DiNapoli: Greenburgh CSD #7 Could Have Used Over a Million Dollars in Excessive Surplus to Reduce Taxes

Surplus Exceeded Amount Allowed by Law

Greenburgh Central School District #7 could have used $1.2 million of its budget surplus to reduce taxes or pay off debt in the 2007-08 school year, according to an audit released by State Comptroller Thomas P. DiNapoli. The surplus, otherwise known as the unreserved, unappropriated fund balance, reached $2.8 million by June 2007, which was in excess of the amount allowed by Real Property Tax Law by about $1.2 million. The total surplus for that year reached $2.8 million. The audit covered the period July 2007 to July 2008.

“Officials need to watch every taxpayer dime,” DiNapoli said. “That means reducing excessive surpluses and giving the money back to taxpayers or reducing debt whenever possible. Now more than ever, school districts must make the best use of tax dollars and adhere to the law prohibiting excessive surpluses.”

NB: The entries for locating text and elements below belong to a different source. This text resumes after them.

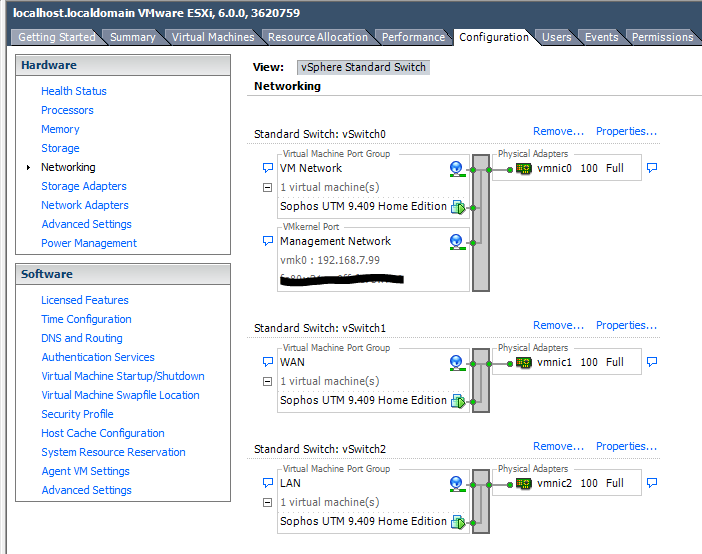This screenshot has height=554, width=702.
Task: Click the info bubble next to vmnic2
Action: point(652,483)
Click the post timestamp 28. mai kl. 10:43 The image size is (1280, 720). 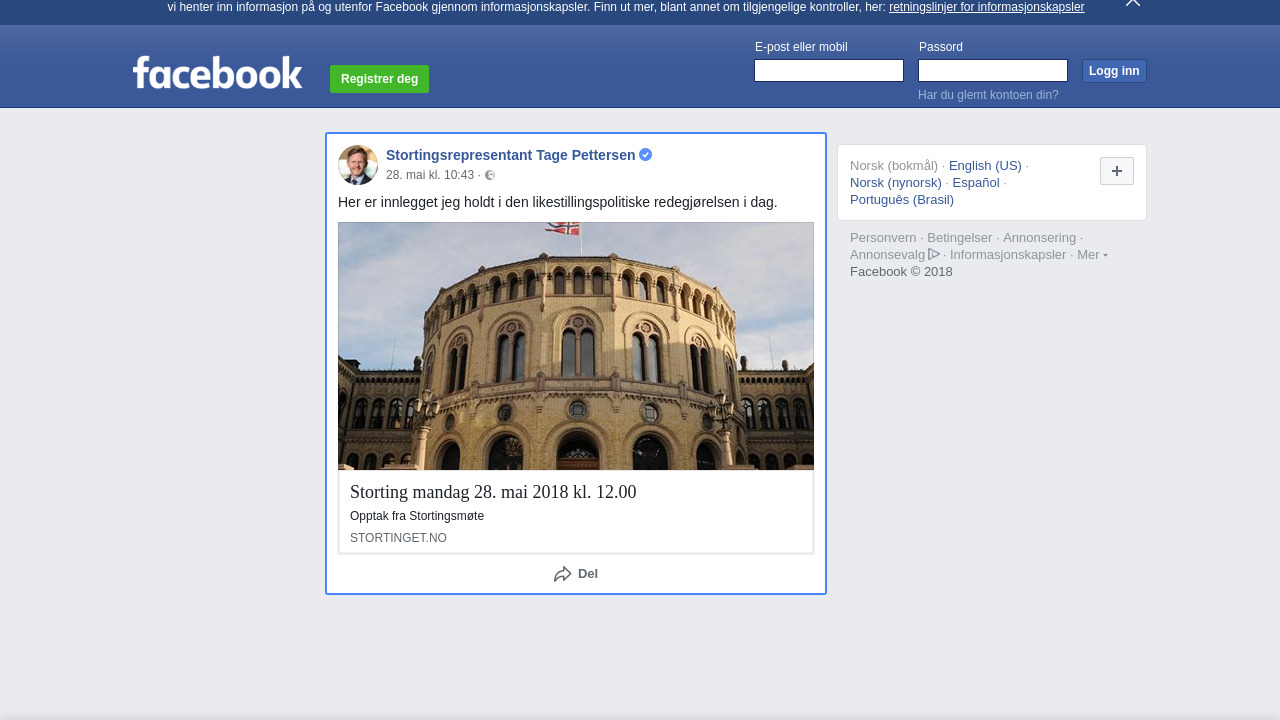pyautogui.click(x=430, y=175)
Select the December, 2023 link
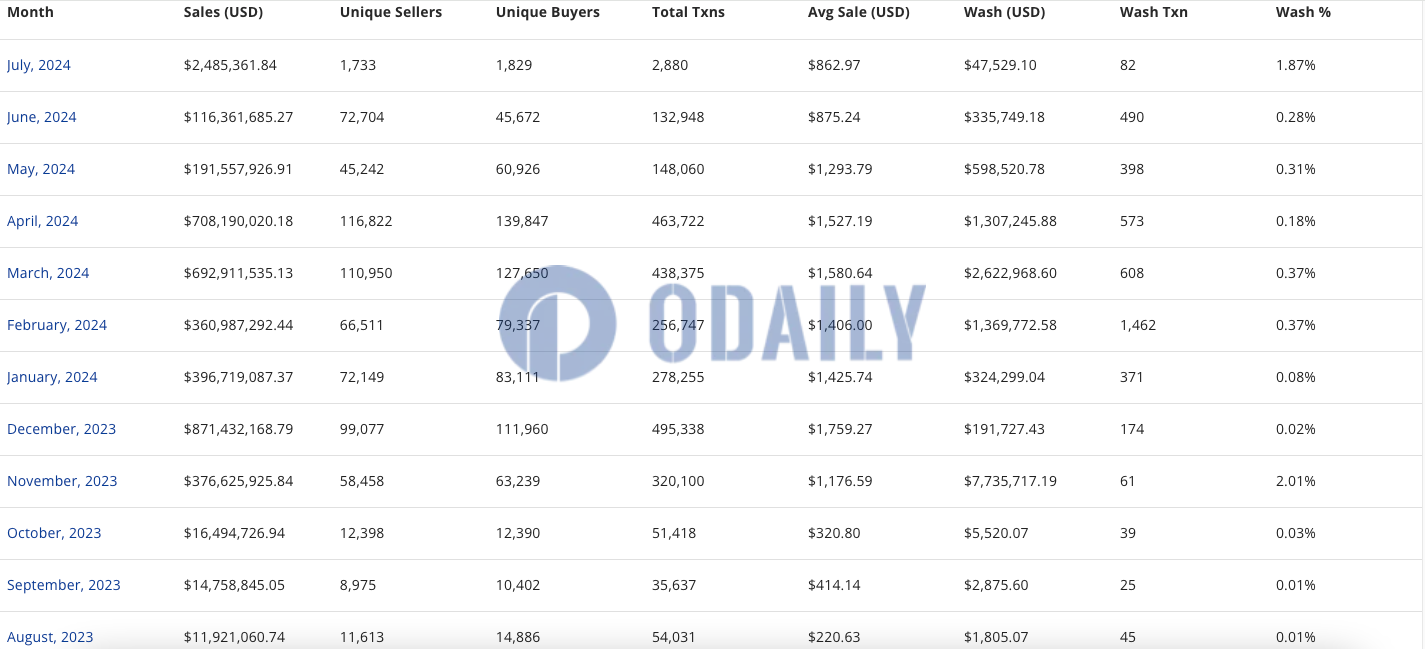This screenshot has height=649, width=1425. (62, 429)
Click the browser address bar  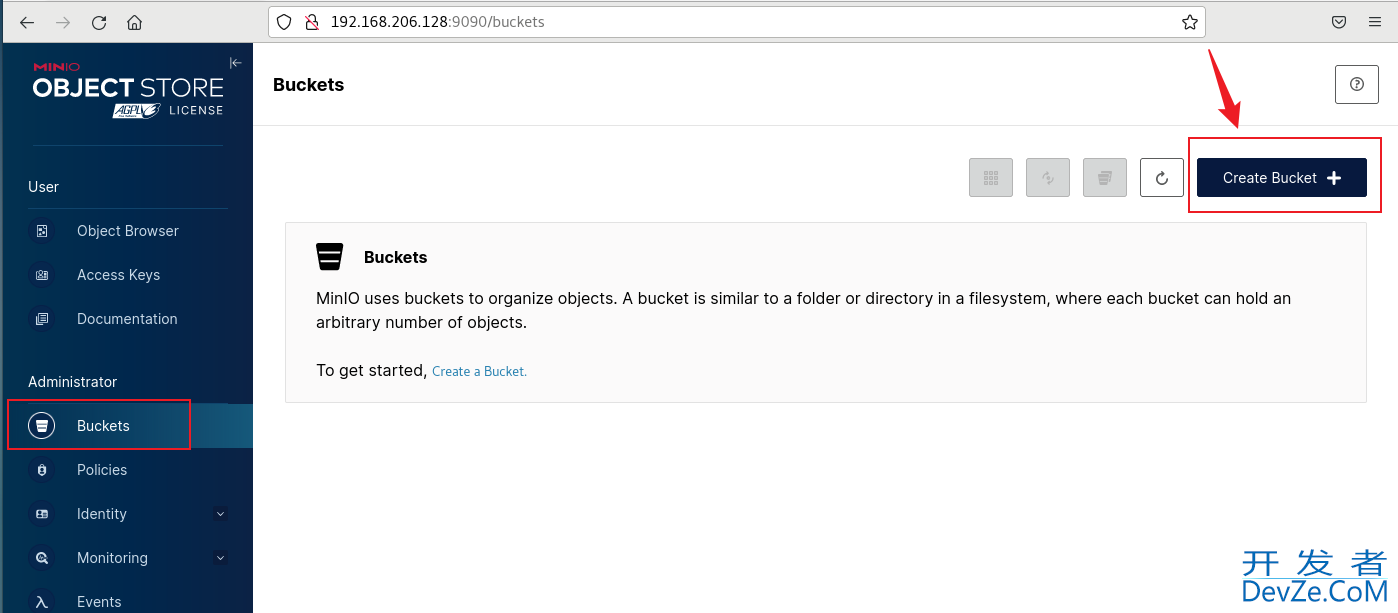click(x=700, y=22)
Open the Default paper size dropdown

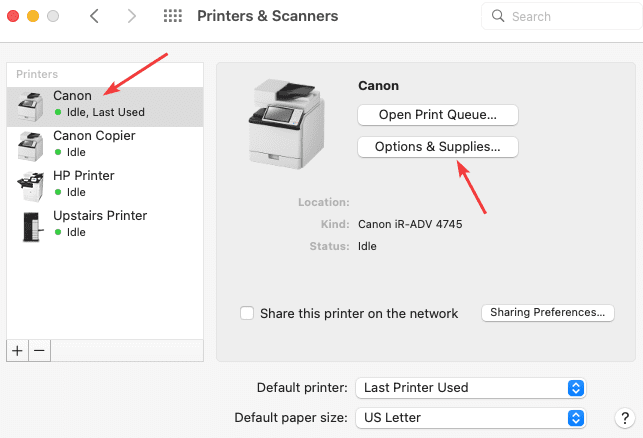(x=470, y=417)
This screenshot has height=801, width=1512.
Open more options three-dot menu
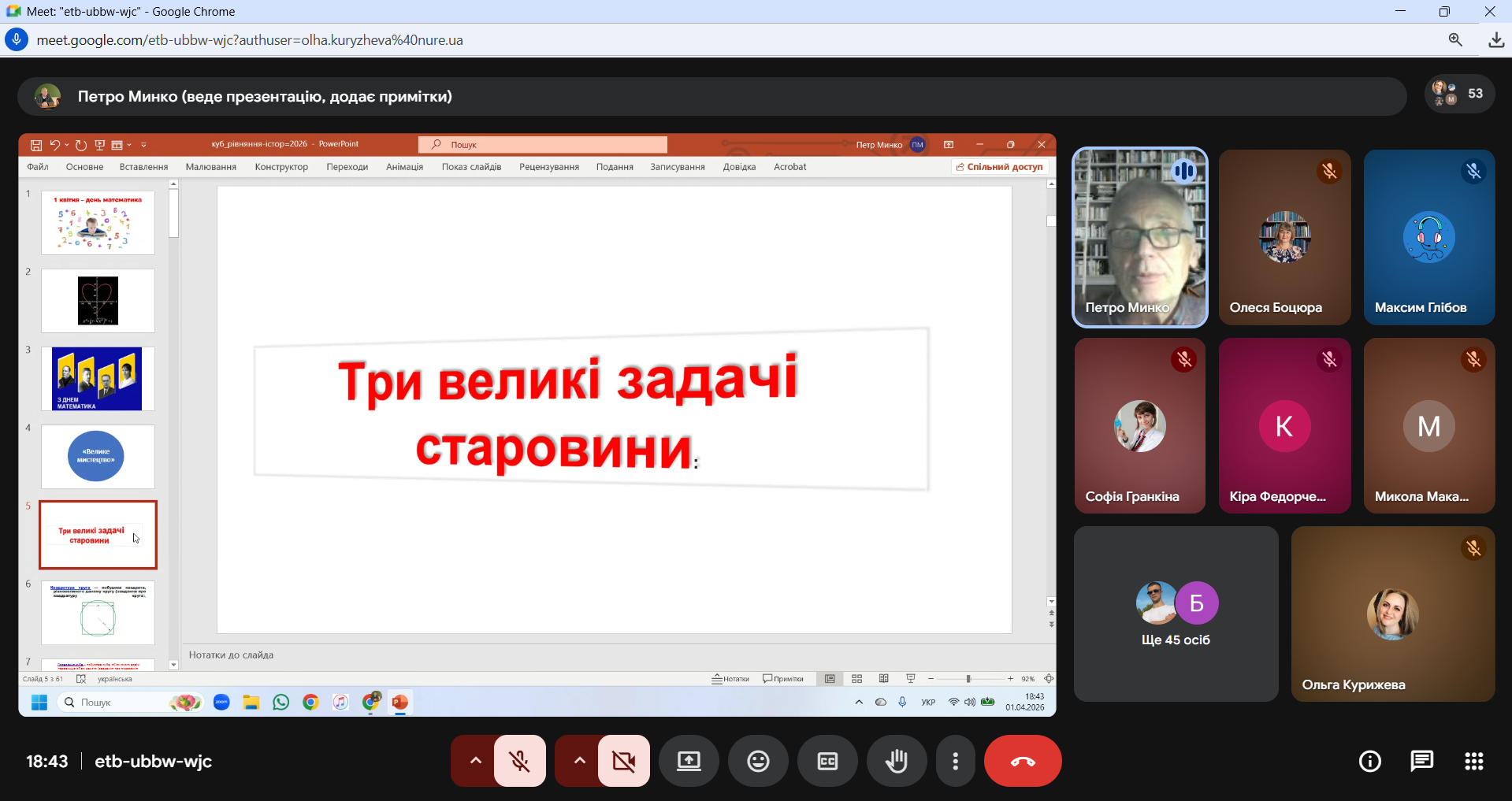(x=955, y=761)
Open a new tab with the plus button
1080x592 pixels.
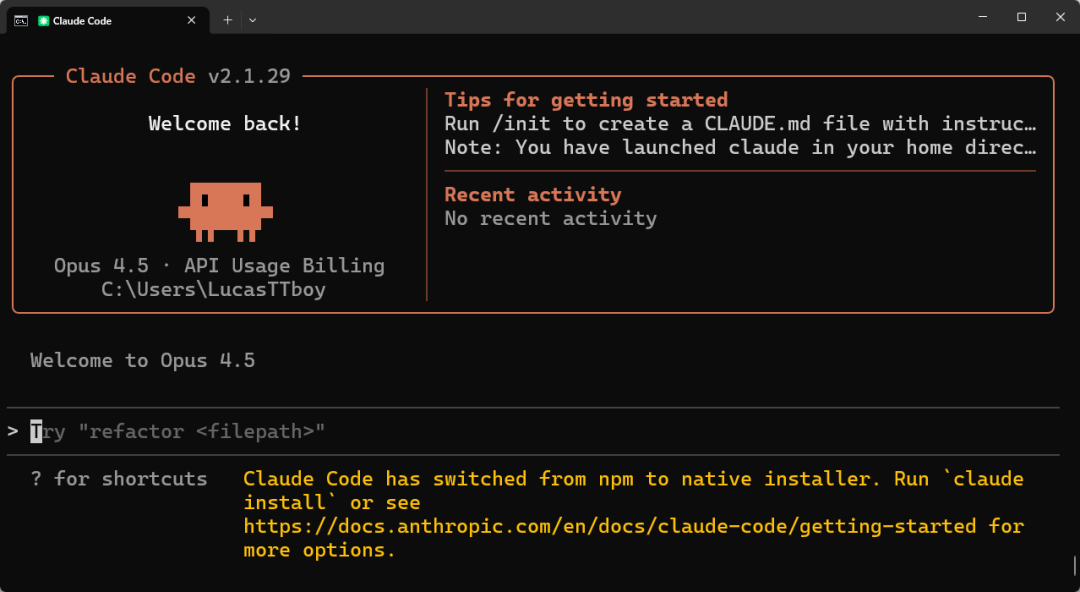[x=228, y=19]
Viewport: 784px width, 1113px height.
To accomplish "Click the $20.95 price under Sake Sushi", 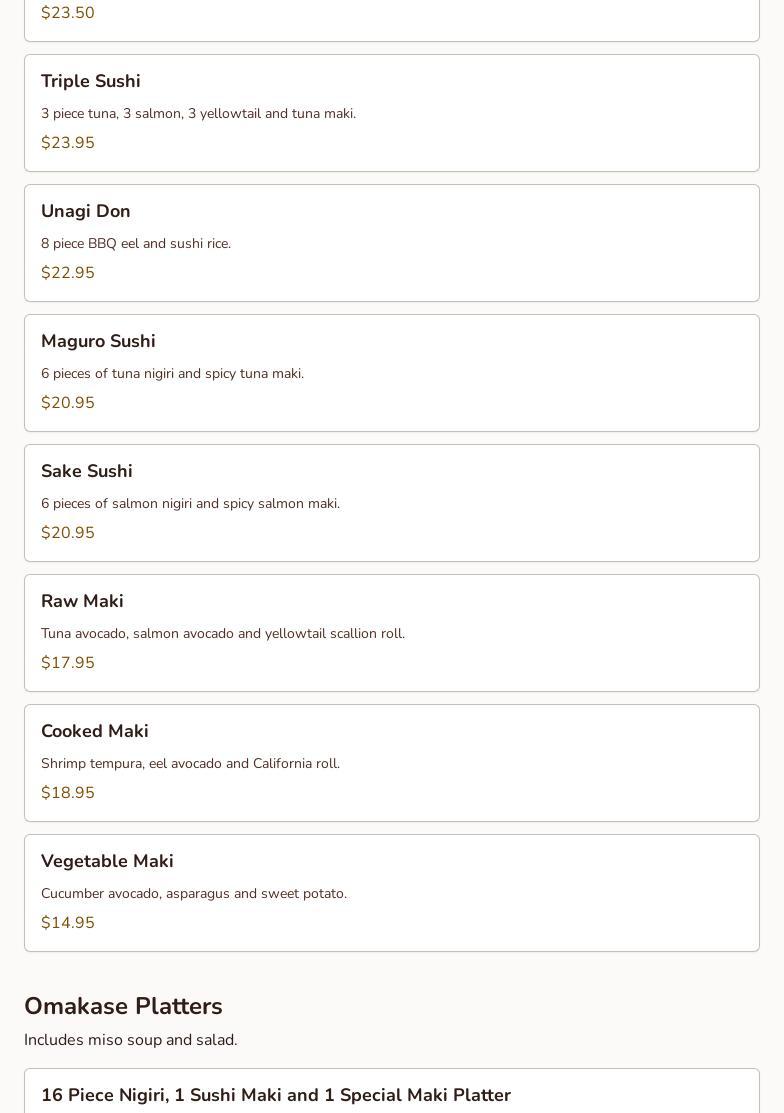I will 68,533.
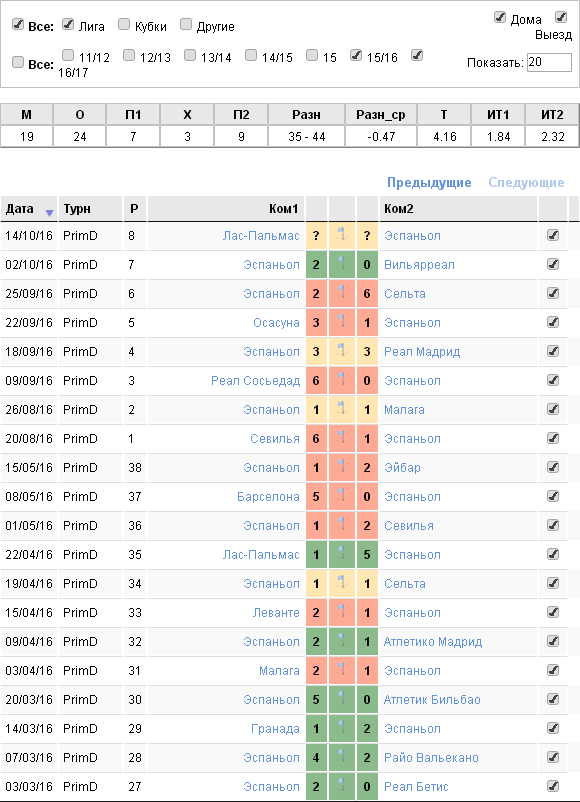The image size is (580, 802).
Task: Sort by Дата using the arrow
Action: (49, 213)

DiNapoli’s audit also found that the district:

  • inappropriately placed surplus moneys of nearly $2 million from the 2006-07 fiscal year in a tax certiorari reserve fund established in October 2007 for the purpose of paying for the settlement of tax certiorari cases of the preceding year’s tax roll;
  • procured approximately $250,000 in professional services from seven vendors without using requests for proposals (RFPs) or soliciting competitive quotes;
  • did not adequately segregate duties in the payroll function and the treasurer’s office, or provide proper supervision, creating an atmosphere where moneys could be lost or stolen;
    overpaid 68 teaching assistants approximately $35,000;
  • did not ensure that procedures for obtaining background checks were performed for employees of outside contractors who have direct contact with students, in violation of state education law; and
  • did not develop adequate security measures to protect computerized data and hardware, making equipment and computer files – which contain personal and confidential data –vulnerable to damage, alteration or theft.

DiNapoli recommended that district officials:

  • more closely monitor the unreserved, unappropriated fund balance to ensure that it is within the limit required by law, as it should be used to reduce taxes or properly retained or reserved under provisions of law;
  • ensure that, when placing moneys in tax certiorari reserves, officials consider the amount which might reasonably be needed to meet expenses for judgments or claims arising from the tax roll in the year the moneys are deposited. They should also ensure that reserve funds are established in a timely manner;
  • develop written policies and procedures and individual job descriptions for the treasurer and payroll functions;
  • either segregate the incompatible duties in the treasurer’s office and payroll processing, or implement compensating controls;
  • take the necessary steps to recover the overpayments made to teaching assistants;
  • develop a procedure to ensure that steps are taken to obtain required background checks that are conducted on employees of outside contractors; and
  • ensure that all computer servers are adequately secured. These controls should include the use of a locked door to which only authorized personnel have keys.

District officials generally agreed with DiNapoli’s recommendations and indicated they planned to initiate, or have already taken, corrective action. Click here to view the audit.

School District Accountability
In order to improve accountability of the state’s schools, DiNapoli’s office will audit all of New York’s 834 school districts, Board of Cooperative Educational Services and charter schools by 2010. The State Comptroller’s office has completed 550 school audits and approximately 180 school audits are currently underway.